De retour à Londres, James tâche de poursuivre ses activités avec ses collaboratrices aux États-Unis et fonde le groupe Correspondence. Poursuivant des investigations antérieures, il écrit un essai sur la démocratie athénienne, Every Cook Can Govern, dans lequel il approfondit ses réflexions sur le gouvernement du peuple par le peuple. Il se rapproche en outre de l’organisation Socialisme ou Barbarie et cosigne en 1958 avec Cornelius Castoriadis (sous le pseudonyme de Pierre Chaulieu) un essai baptisé Facing Reality dont le cœur est la révolution hongroise de 1956. Durant cette période, il renoue en outre avec son engagement dans les luttes de décolonisation en Afrique et aux Antilles. En 1957, il fait un séjour au Ghana, qui vient de gagner son indépendance, où il travaille étroitement avec Kwame Nkrumah – à propos duquel il écrit ensuite un ouvrage : Nkrumah and the Ghana Revolution. En 1958, il se rend à Trinidad où Éric Williams, auteur de Capitalism and Slavery (1944) et futur premier Premier ministre, l’invite à participer au People’s National Movement. James devient alors rédacteur en chef du journal du mouvement, The Nation, et délivre des conférences réunies depuis dans un volume, Modern Politics. Les conflits qui l’opposent peu à peu à Williams le contraignent à quitter l’île en 1962, à la veille de l’indépendance.

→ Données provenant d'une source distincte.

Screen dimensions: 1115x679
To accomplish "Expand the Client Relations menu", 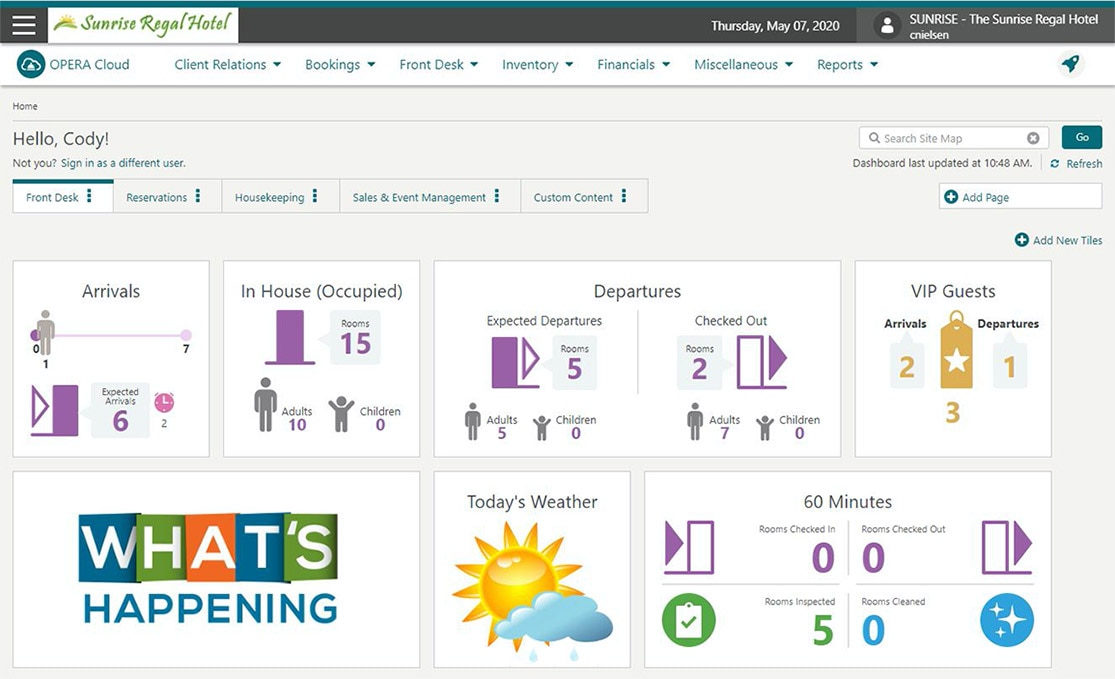I will (227, 65).
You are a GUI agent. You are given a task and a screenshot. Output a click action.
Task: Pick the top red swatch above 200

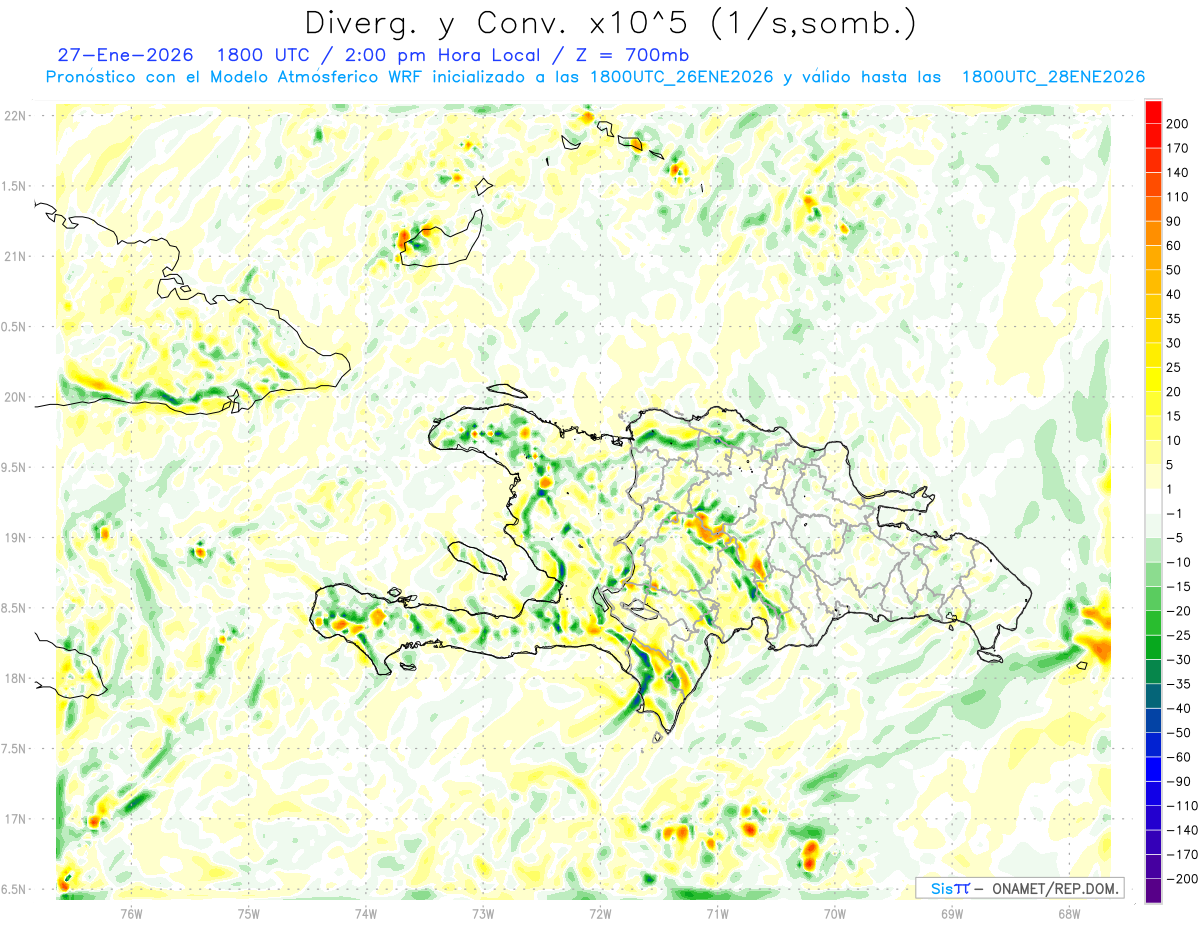(1154, 111)
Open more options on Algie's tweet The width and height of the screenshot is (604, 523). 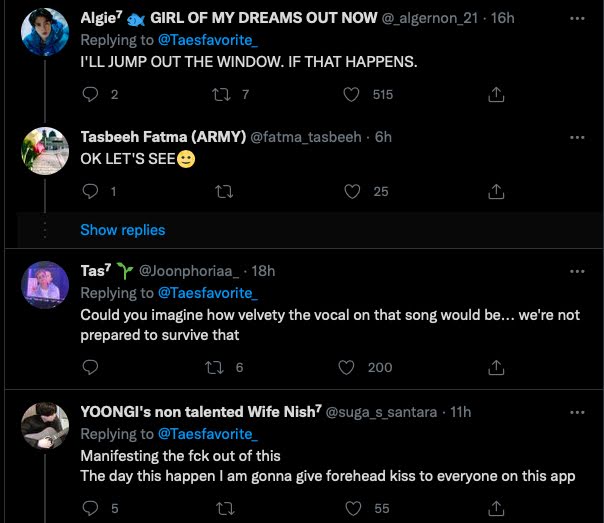click(577, 19)
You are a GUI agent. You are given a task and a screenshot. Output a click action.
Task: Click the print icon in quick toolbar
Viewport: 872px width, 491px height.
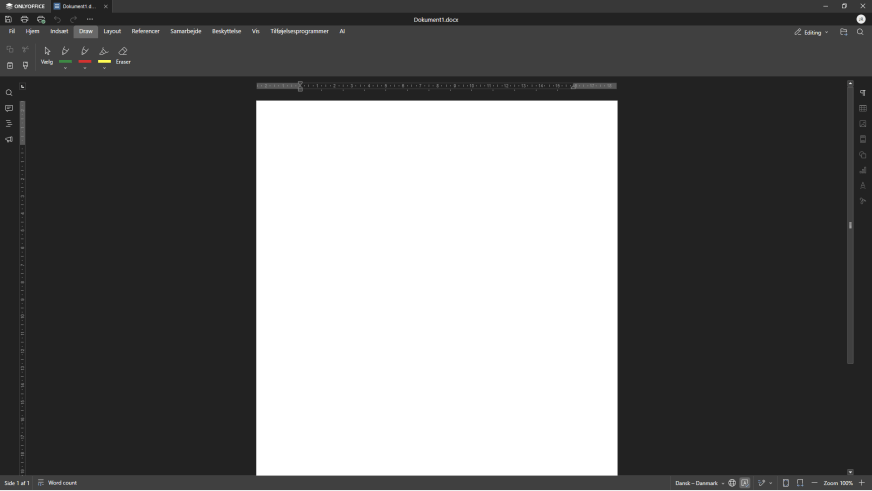(25, 19)
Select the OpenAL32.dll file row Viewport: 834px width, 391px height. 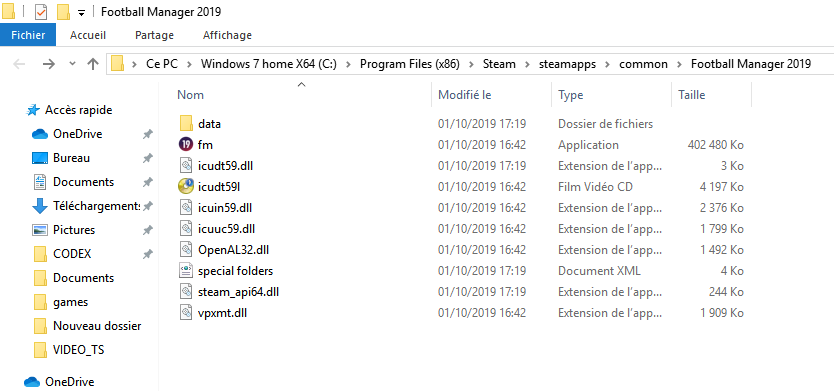click(461, 249)
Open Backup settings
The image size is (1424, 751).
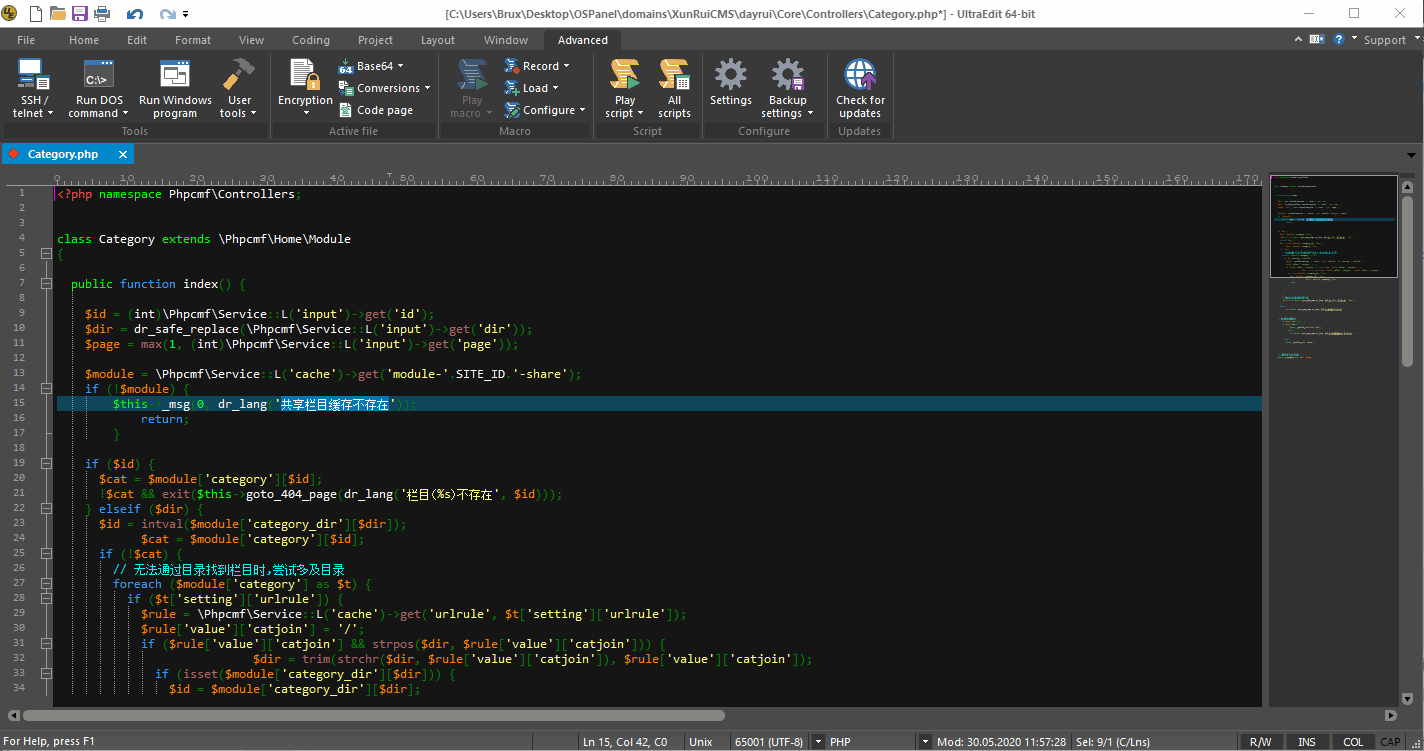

En 1963, est publié le second classique de James, Beyond a Boundary, ouvrage composite sur le cricket qui mêle fragments autobiographiques, méditations sur les structures sociales et raciales aux Antilles, portraits de joueurs célèbres et réflexions sur l’art. Durant les années 1960 à 1980, James devient une figure de référence des mouvements noirs américains et est régulièrement invité dans les universités états-uniennes et canadiennes (voir notamment ses Montreal Lectures) ; il fait de nombreux voyages en Afrique, notamment en Tanzanie auprès du président Nyerere, et se lie au jeune révolutionnaire guyanais Walter Rodney (assassiné en 1980) ; il s’intéresse à l’expérience cubaine, s’enthousiasme pour les événements de Mai 1968 en France (qu’il dénomme la « Révolution française » ) et se rapproche des grands écrivains caribéens Georges Lamming, V. S. Naipaul et Wilson Harris. Le London Times le dénomme en 1980 « le Platon noir de notre génération ». Il meurt en mai 1989, quelques mois avant la chute du Mur de Berlin et est inhumé à Trinidad, léguant une œuvre qui a depuis nourri les pensées critiques, et en particulier la théorie marxiste et les cultural et postcolonial studies qui aujourd’hui se partagent, et souvent se disputent, son héritage.